Type I Error Rate Higher than Significance Level in Likelihood Ratio Test for Exponential Distribution
Problem Description
I am conducting a Likelihood Ratio Test (LRT) to determine if data from a two-parameter exponential distribution fits a one-parameter exponential distribution (with the location parameter fixed at zero). However, I'm observing that the Type I error rate is significantly higher than the set significance level. I am looking for insights into why this discrepancy might be occurring.
Mathematical Formulation
The LRT compares two models:
- Full Model: A two-parameter exponential distribution, estimating both the rate $\lambda$ and location $\theta$ parameters.
- Reduced Model: A one-parameter exponential distribution, with the location parameter fixed at zero and only the rate parameter estimated.
The hypothesis tested is:
- Null Hypothesis ($H_0$): The data follows a one-parameter exponential distribution ($\theta = 0$).

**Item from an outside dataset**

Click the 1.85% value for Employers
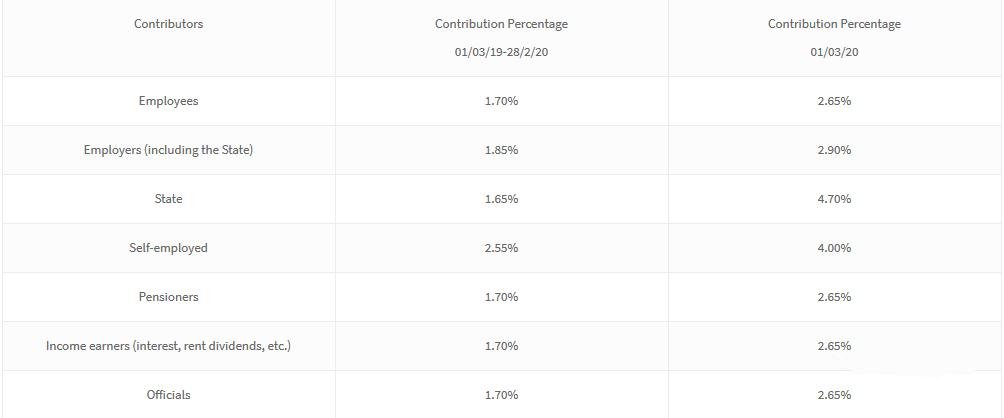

- Alternative Hypothesis ($H_1$): The data follows a two-parameter exponential distribution ($\theta \neq 0$).
The test statistic $\Lambda$ is calculated as: $\Lambda = -2 \times (\text{LL}_{\text{reduced}} - \text{LL}_{\text{full}}) $ where $\text{LL}_{\text{reduced}}$ and $\text{LL}_{\text{full}}$ are the log-likelihoods of the reduced and full models, respectively. The p-value is then obtained from the chi-square distribution with 1 degree of freedom.
Python Implementation
Here's the code I'm using for the LRT and the simulation to calculate the Type I error rate:
import numpy as np
from scipy.stats import expon, chi2
from scipy.optimize import minimize
def log_likelihood_two_param(data, params):
theta, lamb = params
data_adj = data[data >= theta]
if len(data_adj) < len(data) or lamb <= 0:
return -np.inf
return np.sum(np.log(lamb) - lamb * (data_adj - theta))

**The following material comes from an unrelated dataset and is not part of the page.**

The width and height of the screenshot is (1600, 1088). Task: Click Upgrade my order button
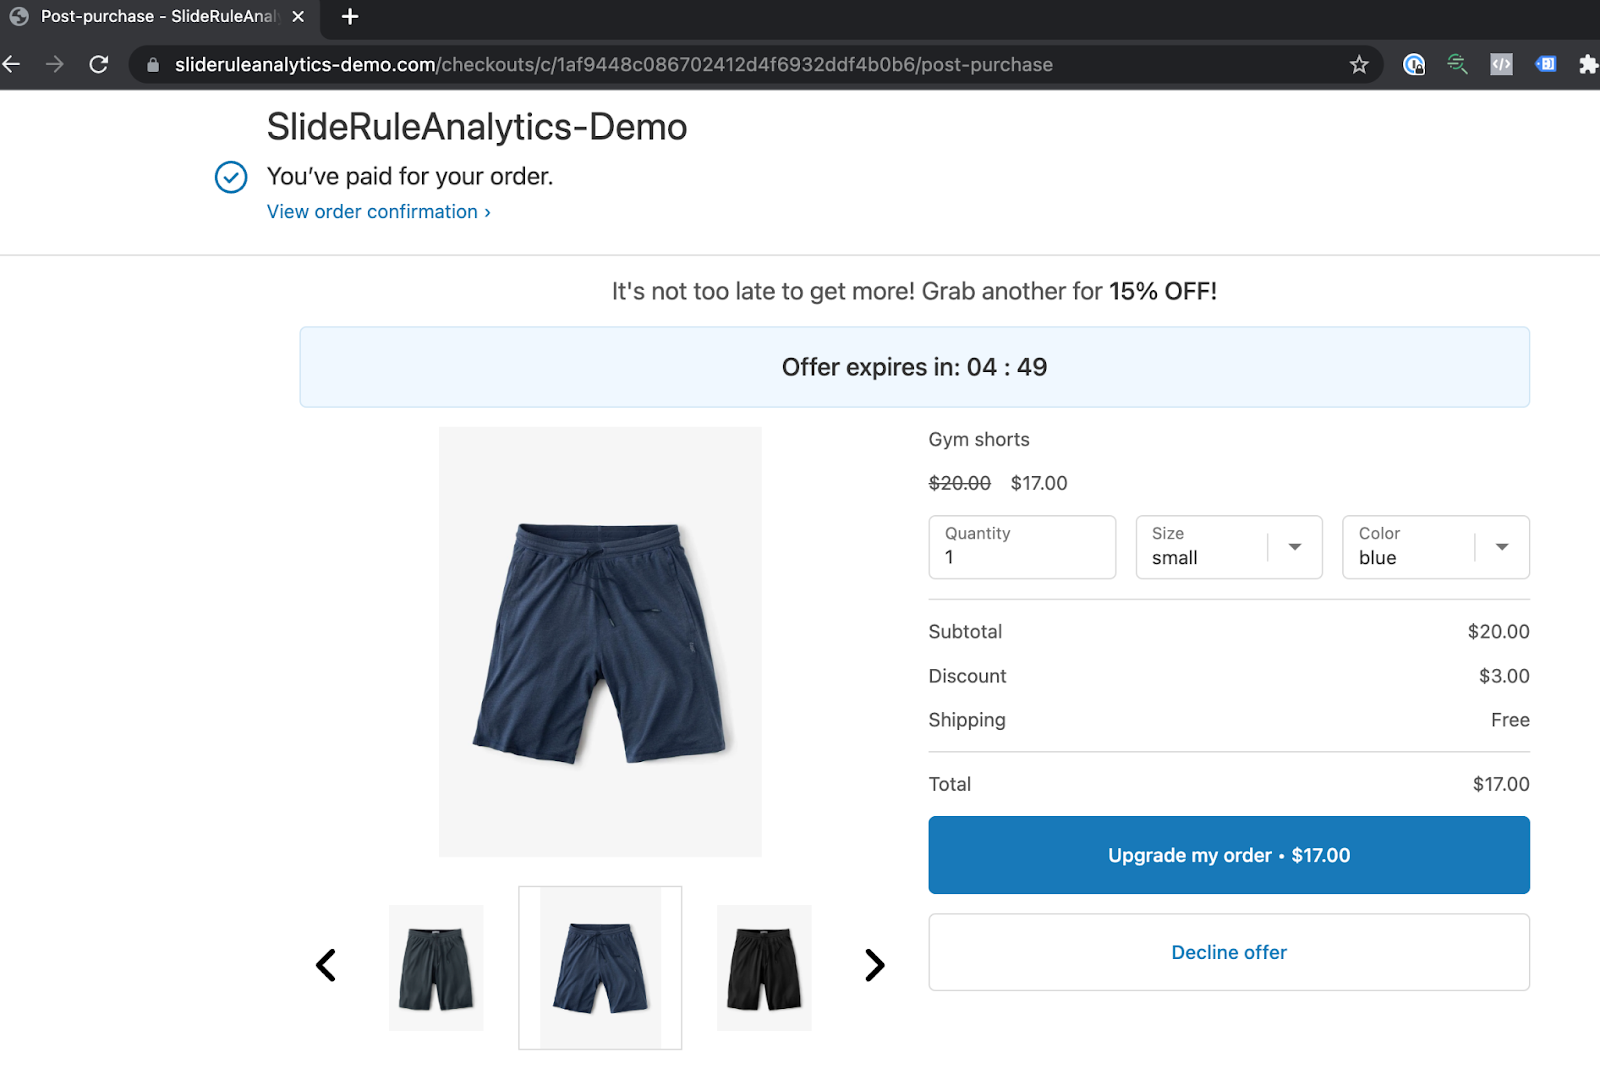pyautogui.click(x=1228, y=855)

def log_likelihood_one_param(data, lamb):
if lamb <= 0:
return -np.inf
return np.sum(np.log(lamb) - lamb * data)
def likelihood_ratio_test(data):
res_full = minimize(lambda params: -log_likelihood_two_param(data, params),
x0=[np.min(data), 1/np.mean(data)], method='L-BFGS-B', bounds=[(np.min(data), np.max(data)), (0, None)])
LL_full = -res_full.fun
res_reduced = minimize(lambda lamb: -log_likelihood_one_param(data, lamb),
x0=[1/np.mean(data)], method='L-BFGS-B', bounds=[(0, None)])

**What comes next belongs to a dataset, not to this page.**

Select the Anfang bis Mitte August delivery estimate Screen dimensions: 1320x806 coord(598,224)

LL_reduced = -res_reduced.fun
Lambda = -2 * (LL_reduced - LL_full)
p_value = chi2.sf(Lambda, 1)
return p_value
def simulate_and_test(sample_size, theta_true, lambda_true, significance_level, num_simulations):
type_1_errors = 0
for _ in range(num_simulations):
data = np.random.exponential(1/lambda_true, sample_size) + theta_true
p_value = likelihood_ratio_test(data)
if p_value < significance_level:
type_1_errors += 1
return type_1_errors
# Simulation parameters
num_simulations = 1000
significance_level = 0.05
sample_size = 100
theta_true = 0 # Null hypothesis
lambda_true = 0.1 # Rate parameter
type_1_error_count = simulate_and_test(sample_size, theta_true, lambda_true, significance_level, num_simulations)
type_1_error_rate = type_1_error_count / num_simulations
print(type_1_error_rate)
The output indicates a Type I error rate (around 0.15) significantly higher than the set significance level (0.05).
Question
Could anyone help me understand why the Type I error rate is higher than expected in this simulation? Are there any issues with the implementation of the LRT or the assumptions underlying the test?